_Görev Listesi_:
A: Şu ifadelerin konser hakkındaki metinle uyuşup uyuşmadığını belirtin: (i) Konserde Türkiye ve Norveç ezgileri bir araya getiriliyor. (ii) Konserin merkezindeki şarkının aranjmanını Rasmussen yaptı. (iii) Bu şarkı, Norveç'te 2011 yılında yaşanan bir terör saldırısının ardından daha da meşhur oldu. Her ifade için evet ya da hayır deyin ve metindeki belirleyici sözleri aynen alıntılayın.
B: Konser hakkındaki metni kaldığı yerden sürdürün.

_Metin Bölümü_:
Aynı Güneşin Altında konserinin ana fikri; saygı, sevgi ve kardeşlik 

Türkiye ve Norveç ezgilerinin farkındalık, saygı, sevgi ve değer kavramlarında buluşturulduğu bu konserin ana fikrinde seyirciye, herkesin aynı güneşin altında olduğu fikrinin verilmesi amaçlanıyor. Rasmussen, konserde asıl vermek istedikleri mesajın barış olduğunu söyleyerek, konserin ana fikrini şu ifadelerle açıklıyor: 

‘‘Konserin ana fikrine iki seviyeden bakabiliriz. Birincisi, sanatsal bir taraf. Konser kendi başına bir kompozisyon. Bu yüzden nasıl ki bir sergi salonuna gittiğimizde orayı ziyaret eden sanatseverler ne almak istiyorlarsa onu alıyorlar. Burada da dinleyiciler, ne alacaklarını kendileri seçiyor olacak. Diğer taraftan da ciddi bir barış mesajı vermek istiyoruz. Birbirimizin farkında olmak, birbirimize saygı duymak, birbirimizin değerini anlamak ve sevmeyi anlamak üzerine duruyoruz. Konserin ağırlık noktası aslında çok basit bir şarkı. Norveç’te 2011 yılında yaşanan bir terör saldırısının ardından çok daha meşhur olan ve hepimizin bildiği bir şarkı. Henning Sommerro, bu şarkının çok güzel bir aranjmanını yaptı ve biz konserin merkezine bu şarkıyı koyuyoruz. Barışla ve kardeşlikle ilgili olan bu şarkı çerçevesinde konserimizi gerçekleştiriyoruz. ‘’ 

Henning Sommerro ile aynı sahneyi paylaşacak olan Rasmussen, Sommerro’nun müziğe yaklaşımından öğrenecek birçok şeyin olduğunu ve onun müziğini dünyaya götürmekten mutluluk duyduğunu belirtti.

_Listelenen Veriler_:
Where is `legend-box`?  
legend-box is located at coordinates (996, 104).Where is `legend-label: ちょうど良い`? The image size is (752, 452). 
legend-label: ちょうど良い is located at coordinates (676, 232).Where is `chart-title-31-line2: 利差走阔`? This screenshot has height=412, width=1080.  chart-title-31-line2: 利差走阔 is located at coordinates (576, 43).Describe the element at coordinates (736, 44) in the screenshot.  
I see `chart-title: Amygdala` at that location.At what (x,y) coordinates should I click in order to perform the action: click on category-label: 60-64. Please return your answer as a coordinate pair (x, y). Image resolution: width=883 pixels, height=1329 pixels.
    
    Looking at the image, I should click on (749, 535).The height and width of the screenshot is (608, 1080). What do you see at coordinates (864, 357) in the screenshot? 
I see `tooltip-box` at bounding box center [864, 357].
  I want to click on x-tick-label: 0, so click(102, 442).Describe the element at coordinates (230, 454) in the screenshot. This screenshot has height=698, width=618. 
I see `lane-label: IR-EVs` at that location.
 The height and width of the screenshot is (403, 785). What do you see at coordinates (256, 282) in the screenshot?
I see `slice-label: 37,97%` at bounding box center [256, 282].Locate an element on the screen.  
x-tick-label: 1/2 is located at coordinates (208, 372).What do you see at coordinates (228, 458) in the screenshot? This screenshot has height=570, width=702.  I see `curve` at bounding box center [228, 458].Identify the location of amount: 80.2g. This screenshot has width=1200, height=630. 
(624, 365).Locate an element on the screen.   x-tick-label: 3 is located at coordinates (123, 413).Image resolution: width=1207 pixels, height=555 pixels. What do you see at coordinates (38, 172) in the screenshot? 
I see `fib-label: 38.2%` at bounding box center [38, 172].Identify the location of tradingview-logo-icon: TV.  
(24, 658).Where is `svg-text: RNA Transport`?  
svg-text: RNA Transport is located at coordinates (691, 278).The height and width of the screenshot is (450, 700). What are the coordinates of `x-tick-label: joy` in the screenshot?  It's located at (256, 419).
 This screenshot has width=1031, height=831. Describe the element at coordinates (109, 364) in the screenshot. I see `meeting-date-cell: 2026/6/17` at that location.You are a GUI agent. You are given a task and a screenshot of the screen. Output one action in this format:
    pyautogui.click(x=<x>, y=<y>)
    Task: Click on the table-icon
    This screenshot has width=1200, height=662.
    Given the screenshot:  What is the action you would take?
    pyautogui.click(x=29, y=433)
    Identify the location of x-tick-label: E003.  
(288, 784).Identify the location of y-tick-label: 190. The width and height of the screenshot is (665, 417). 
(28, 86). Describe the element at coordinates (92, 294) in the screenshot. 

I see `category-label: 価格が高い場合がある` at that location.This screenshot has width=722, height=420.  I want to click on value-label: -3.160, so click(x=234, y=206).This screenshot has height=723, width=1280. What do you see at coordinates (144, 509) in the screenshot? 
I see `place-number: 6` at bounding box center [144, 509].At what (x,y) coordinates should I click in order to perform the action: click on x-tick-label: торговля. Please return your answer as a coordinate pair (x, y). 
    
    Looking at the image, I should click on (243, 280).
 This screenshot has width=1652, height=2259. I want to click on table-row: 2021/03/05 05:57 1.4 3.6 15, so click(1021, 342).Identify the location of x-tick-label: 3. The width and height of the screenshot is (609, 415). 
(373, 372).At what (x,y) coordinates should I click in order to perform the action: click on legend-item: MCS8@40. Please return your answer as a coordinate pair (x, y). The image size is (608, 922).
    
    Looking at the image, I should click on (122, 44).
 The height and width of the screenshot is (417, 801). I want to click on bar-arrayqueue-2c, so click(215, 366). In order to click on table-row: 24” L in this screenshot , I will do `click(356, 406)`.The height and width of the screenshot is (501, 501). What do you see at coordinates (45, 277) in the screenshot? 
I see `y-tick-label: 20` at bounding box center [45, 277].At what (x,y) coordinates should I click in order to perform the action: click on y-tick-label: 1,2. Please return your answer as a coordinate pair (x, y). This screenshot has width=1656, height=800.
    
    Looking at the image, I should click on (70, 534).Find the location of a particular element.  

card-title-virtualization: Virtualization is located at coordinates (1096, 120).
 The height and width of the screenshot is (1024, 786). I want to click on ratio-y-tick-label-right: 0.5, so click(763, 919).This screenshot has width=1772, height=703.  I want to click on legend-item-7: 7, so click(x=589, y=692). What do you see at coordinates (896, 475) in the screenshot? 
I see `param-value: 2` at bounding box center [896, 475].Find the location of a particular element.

_Yanıtlar_:
A:
(i) Evet: "Türkiye ve Norveç ezgilerinin farkındalık, saygı, sevgi ve değer kavramlarında buluşturulduğu"
(ii) Hayır: "Henning Sommerro, bu şarkının çok güzel bir aranjmanını yaptı"
(iii) Evet: "Norveç’te 2011 yılında yaşanan bir terör saldırısının ardından çok daha meşhur olan"

B:
Türkiye için özel olarak bestelenen parçalar

Henning Sommerro Mevlana’nın ‘‘Bu Irmak’’ şiiri üzerine bestelediği ‘‘This River’’ eseri ve Türkiye için özel olarak bestelediği diğer eserler konser programında yer alıyor. Sommerro, bestelerinin Türk sanatseverlerle buluşması konusunda heyecanlı olduğunu, sözleri anlaşılmasa da müziğin herkes tarafından hissedilebileceğini, anlaşılabileceğini belirtiyor. Türkiye’nin müziğiyle yakından ilgilendiğini anlatan Sommerro, Norveç müziğiyle bu coğrafyadaki müzik namelerinin birbiriyle çok benzediğini dile getiriyor. 

Sözleri Mevlana’ya ait bir eser yazan Sommerro, besteleme sürecinde Norveç ve Türkiye müziklerinin bir karışımı gibi olduğunu ve birçok benzerlik olduğuna dikkat çekti. Her iki müziğinde oldukça fazla duygu yüklü olduğunu ifade eden Sommerro, bu eserini kendisinin de ilk defa canlı olarak konserde dinleyeceğini belirtti.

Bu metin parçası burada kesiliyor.